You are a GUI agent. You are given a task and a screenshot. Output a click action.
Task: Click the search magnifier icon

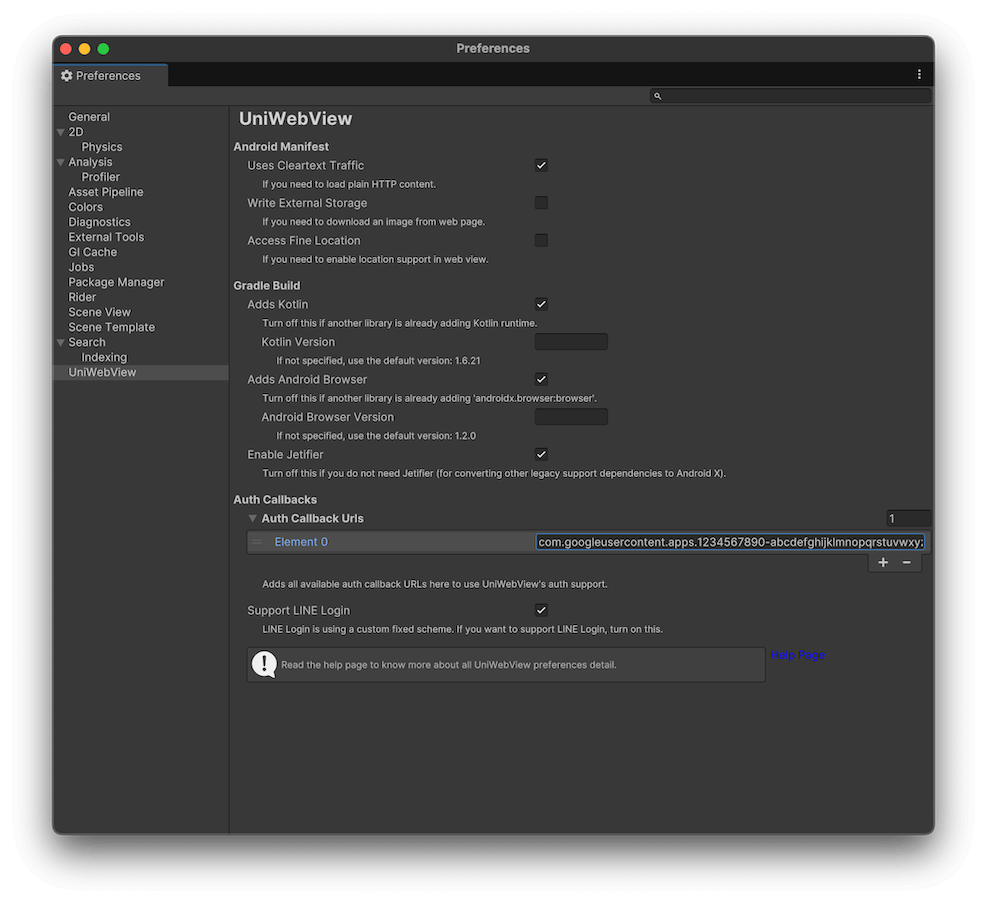coord(658,96)
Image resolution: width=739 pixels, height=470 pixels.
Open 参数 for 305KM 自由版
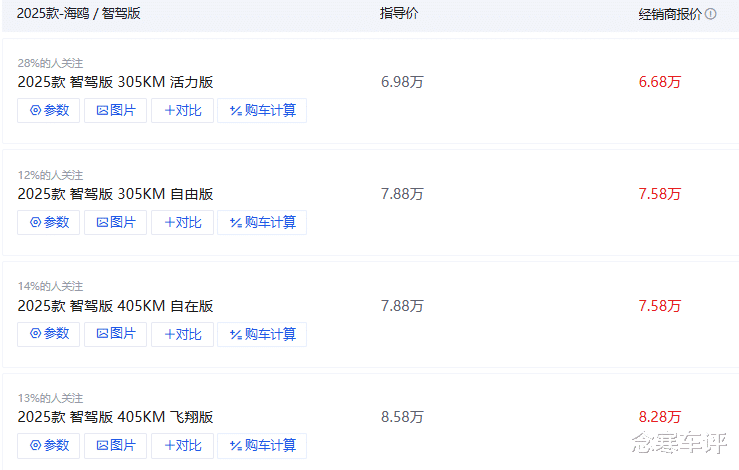48,222
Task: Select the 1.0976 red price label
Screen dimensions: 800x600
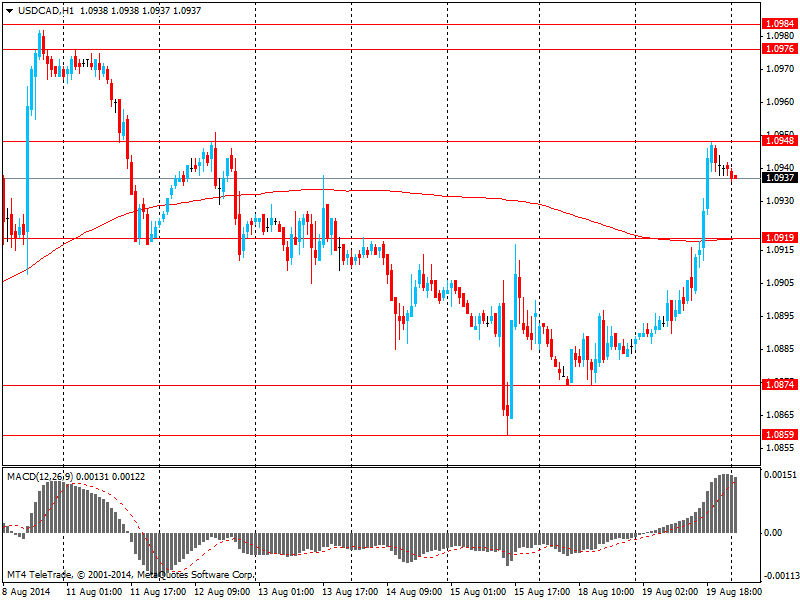Action: click(x=778, y=48)
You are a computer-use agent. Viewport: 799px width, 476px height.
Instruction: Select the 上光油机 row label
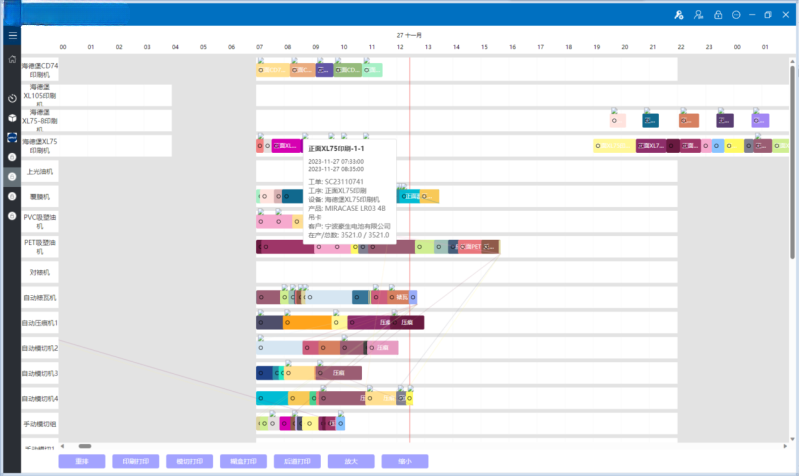pos(40,171)
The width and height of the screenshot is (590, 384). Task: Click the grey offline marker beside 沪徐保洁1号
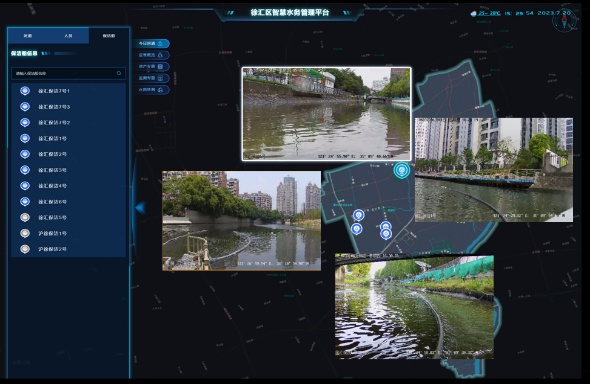tap(25, 233)

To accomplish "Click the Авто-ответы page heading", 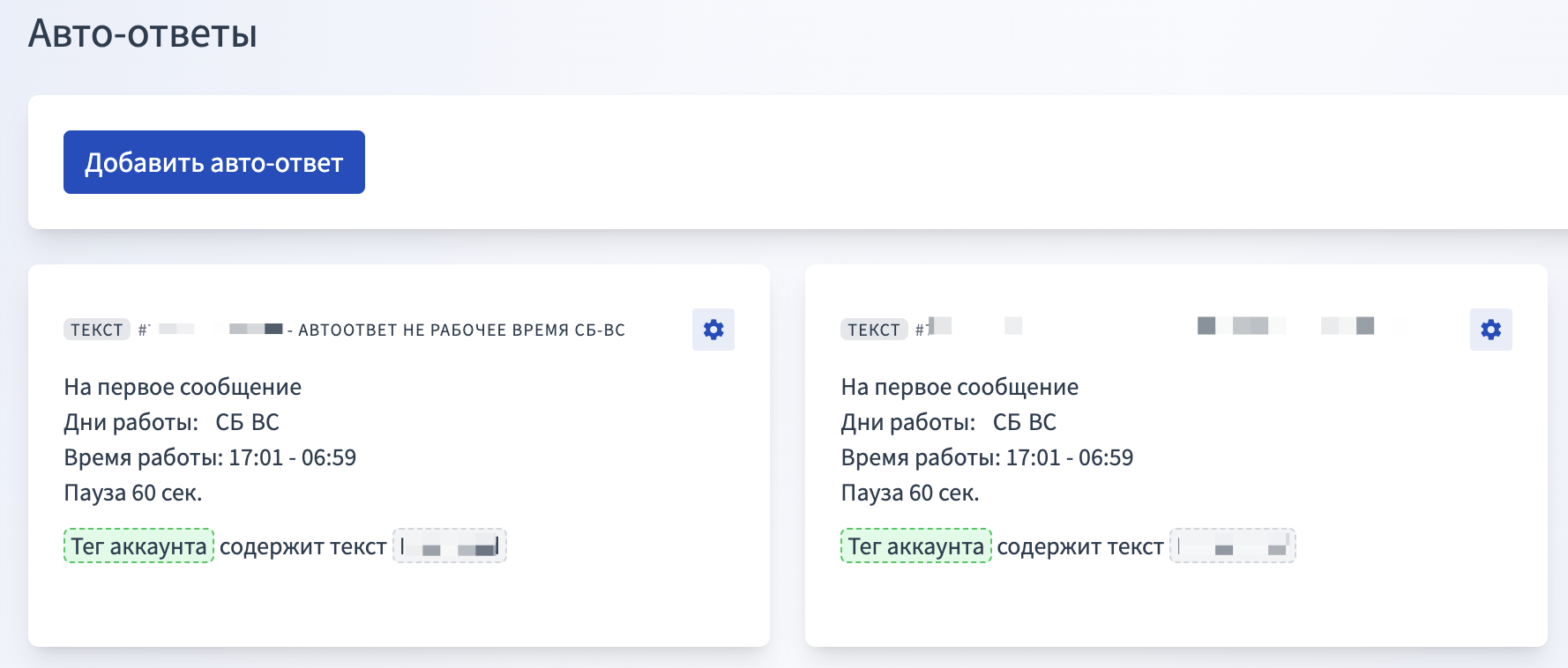I will [x=143, y=34].
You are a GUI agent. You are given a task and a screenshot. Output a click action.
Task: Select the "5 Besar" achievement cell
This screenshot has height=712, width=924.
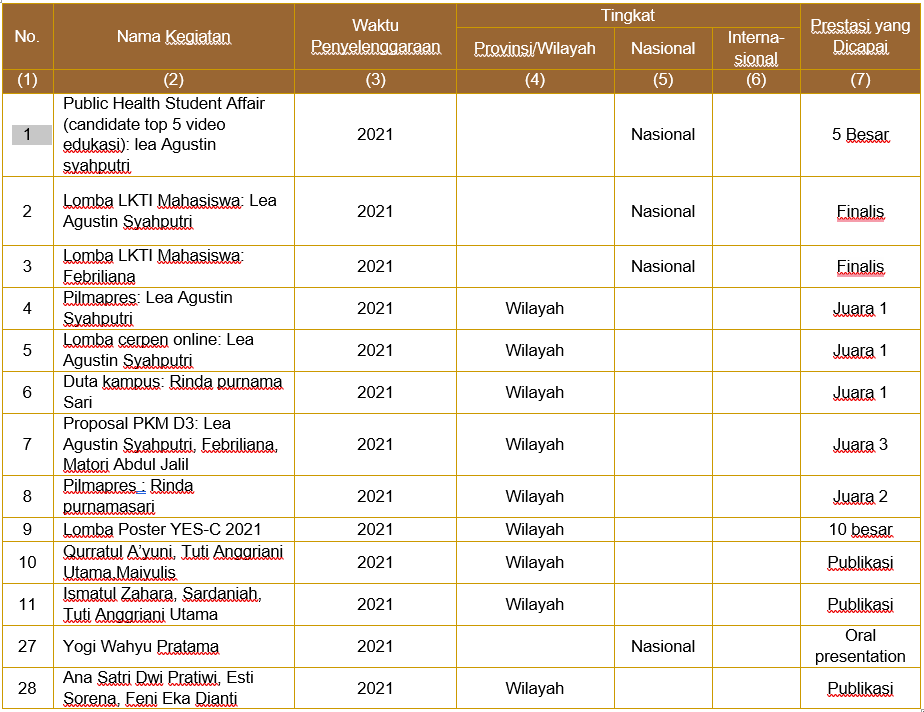point(860,134)
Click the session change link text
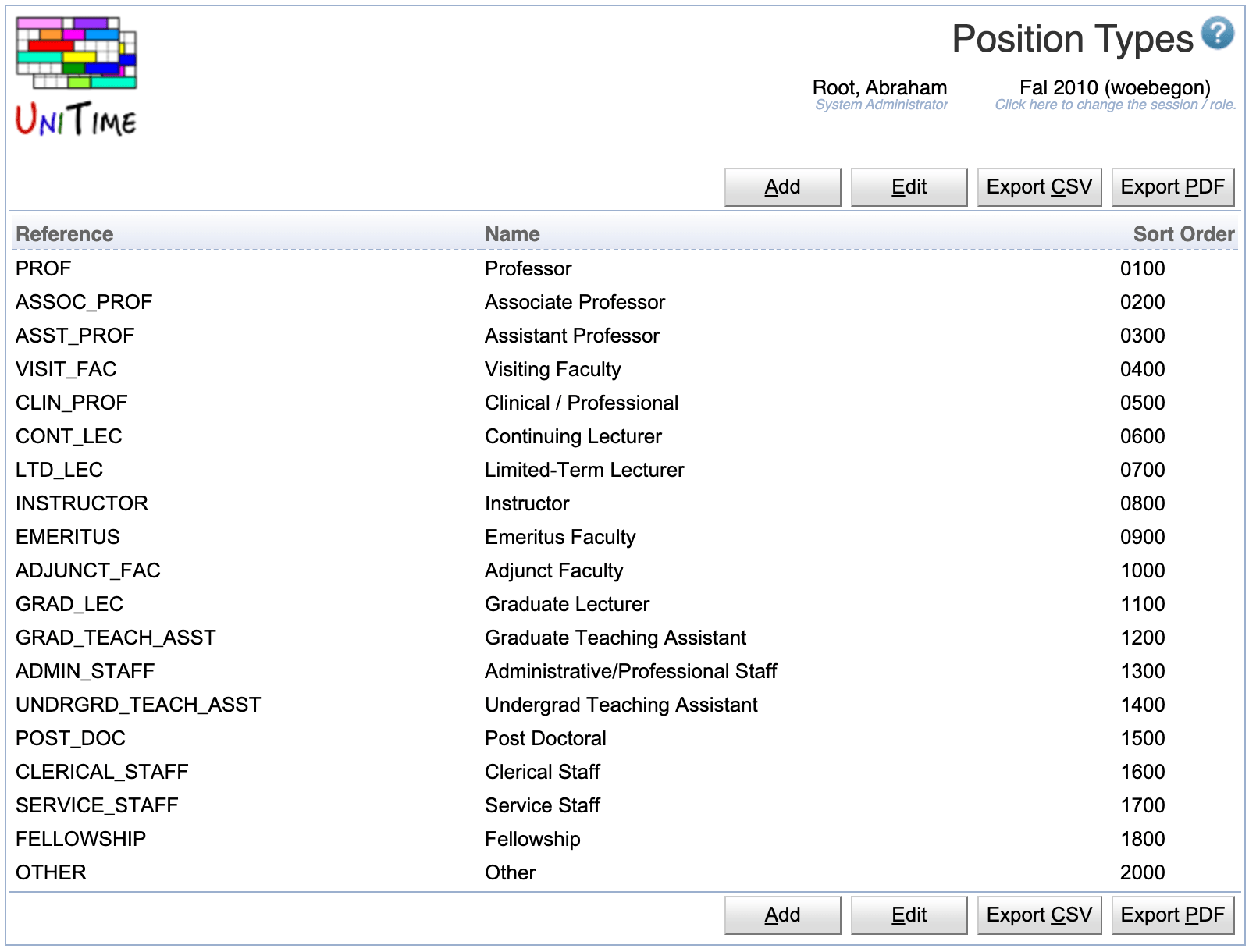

Problem to solve: Your task is to transcribe, exactly and without additions, every line from the one that contains "This screenshot has height=712, width=924." to the end of the entries above, both included. Omit all pictures.

Task response:
This screenshot has height=712, width=924.
point(860,134)
Click the session change link text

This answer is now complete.